- Exercise instructions:
Continue the biography of Jaswant Singh Gill below, writing on from its final sentence.

- Born: 22 November 1939 Sathiala, Amritsar, Punjab (India)
- Died: 26 November 2019 (aged 80) Amritsar, Punjab (India)
- Other name: Capsule Gill
- Education: B.S. (non-medical) from Khalsa College, Amritsar, Punjab (in 1959); B. Tech in Mining Engineering from IIT (ISM), Dhanbad, Jharkhand (in 1965);
- Years active: 1989-2019
- Employers: Karam Chand Thapar & Bros (coal Sales) Limited (1965-1973); Coal India (1973-1998);
- Known for: 1989 Raniganj miners rescue operation
- Spouse: Nirdosh Kaur Gill
- Children: 4
- Awards: Sarvottam Jeevan Raksha Padak

= Jaswant Singh Gill =

Indian mining engineer

Jaswant Singh Gill (22 November 1939 – 26 November 2019) was an Indian engineer at Coal India known for his efforts in rescuing 65 coal miners trapped in a flooded mine in Raniganj, West Bengal, in 1989.

== Early life and education ==
Gill was born on 22 November 1939 in Sathiala, Amritsar, Punjab, India. He completed his early education at an Urdu School in Amritsar and later attended Khalsa College School. He pursued a B.Sc. (non-medical) from Khalsa College, Amritsar in 1959, and graduated in Mining Engineering from the Indian Institute of Technology (Indian School of Mines), Dhanbad, Jharkhand in 1965.

== Career ==
After completing his education, Gill started working for Chand Thapar & Bros (coal Sales) Limited in 1965 and later joined Coal India Limited in 1973. He was known for his innovative approach and dedication to mining safety.

=== 1989 Raniganj rescue operation ===
On night of 13 November 1989 during a time blast at the Mahabir Colliery, Burdwan (Raniganj) in West Bengal a sudden flood trapped 71 miners in an underground mine (below 350 ft ground level).

Gill was serving as the additional chief mining engineer at Chitra Mines but voluntarily reached the Raniganj coal mine and led a daring rescue operation which started early morning on 16 November 1989 at 2:30 AM and continued for 6 hours, he successfully rescued 65 miners. He devised a plan to construct a steel capsule to transport miners to safety one by one.I believe that in a time of calamity, one doesn't have the time to be afraid. One has to act.His efforts were recognized with the prestigious 'Sarvottam Jeevan Raksha Padak' by then-President of India, Ramaswamy Venkataraman, in 1991.

=== Post-retirement ===
Gill retired from Coal India in 1998 at the age of 60. In 2008, he was appointed as a member in Disaster management committee at Amritsar, Punjab (India).

- Extracted entries:

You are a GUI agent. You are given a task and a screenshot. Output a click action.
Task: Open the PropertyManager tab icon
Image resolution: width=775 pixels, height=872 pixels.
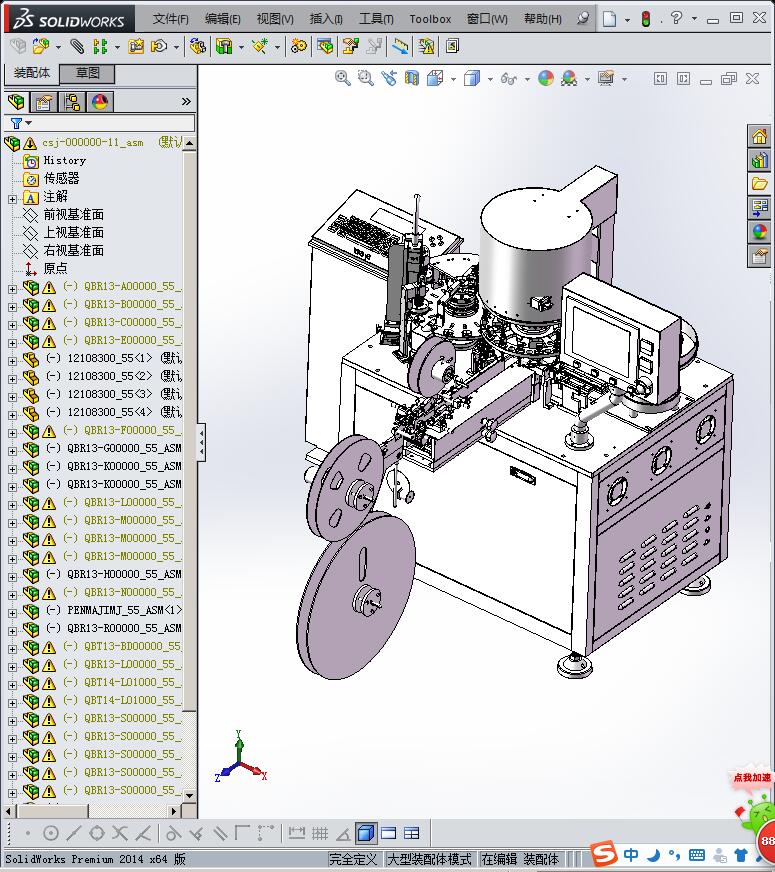[x=44, y=102]

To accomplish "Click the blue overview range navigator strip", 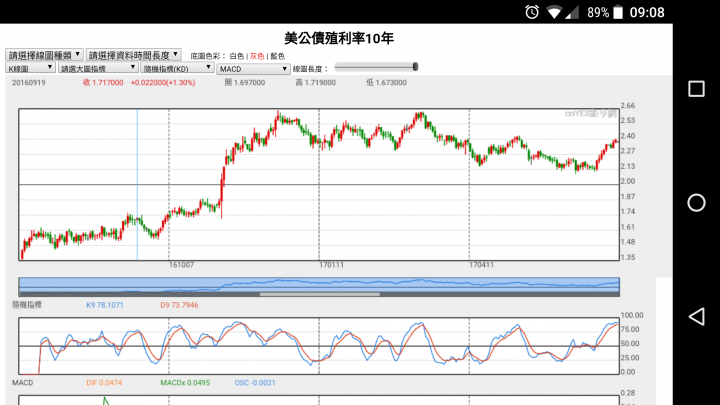I will coord(319,284).
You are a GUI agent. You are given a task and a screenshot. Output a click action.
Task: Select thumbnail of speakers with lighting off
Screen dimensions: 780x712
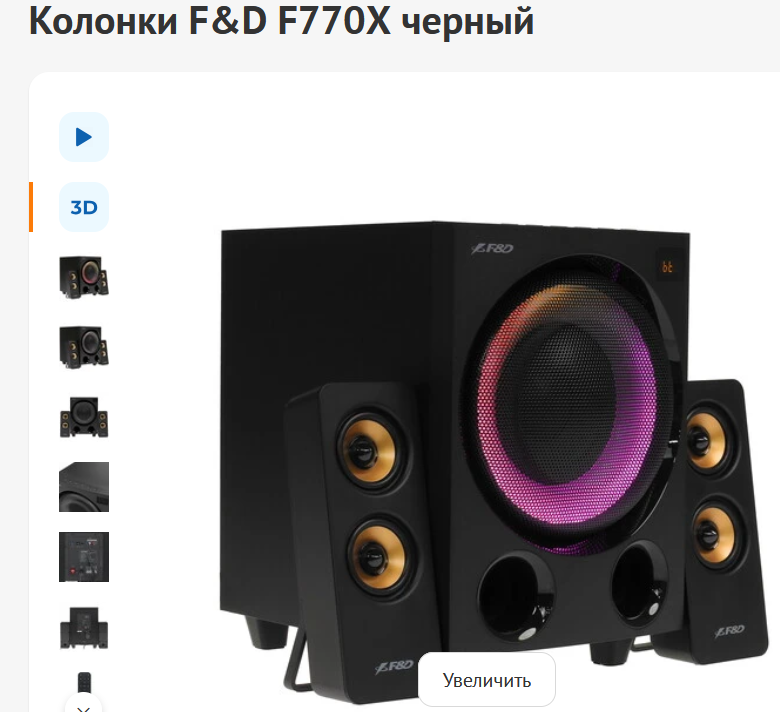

- Output:
=== 2018 Meghalaya rescue operation ===
Gill was invited during 2018 Meghalaya mining accident by Conrad Sangma, 12th Chief Minister of Meghalaya due to his expertise in mine mishaps for a rescue operation held in December 2018 at East Jaintia hills, Meghalaya, India. Gill suggested Meghalaya state government to take help from Coal India.

== Personal life ==
Gill was married to Nirdosh Kaur, and they had two sons and two daughters (Poonam Gill and Hina Gill).His best friend in early days was chandra Dev Mishra from Nirsa His elder son, Sarpreet Singh Gill is a cardiologist from Johns Hopkins University who returned to Amritsar in 2008, and his younger son, Randip Singh Gill, is an entrepreneur and real estate professional in Vancouver, Canada.

== Death ==
Gill died on 26 November 2019 due to cardiac arrest at his home in Amritsar, Punjab.

== Awards and honours ==

- Sarvottam Jeevan Raksha Padak (1991)
- Limca Book of Records for most successful coal mine rescue operation (2005)
- World Book of Records for largest coal mine rescue operation
- Lifetime Achievement Award for Mining by the Indian School of Mines Alumni Association (2009)
- Bhagat Singh Puran Award (2016)
- Pride of the Nation Award (2019)
- Honorary Doctorate (PhD) by Universal Achievers University (2019)
- Bangla Gaurav Samman (2024)
- Kohinoor E Hind National Award by Mother India Care Trust (2024)

== Legacy ==
A roundabout in Majitha Road in Amritsar was named after Gill in 2021, two years after his death. A capsule (replica of what Gill used in 1989 rescue mission) was installed at an Amritsar Roundabout in 2023, four years after his death.

== In popular culture ==
A film titled 'Mission Raniganj' , directed by Tinu Suresh Desai was released in 2023. In the film, Akshay Kumar played the lead role of Gill.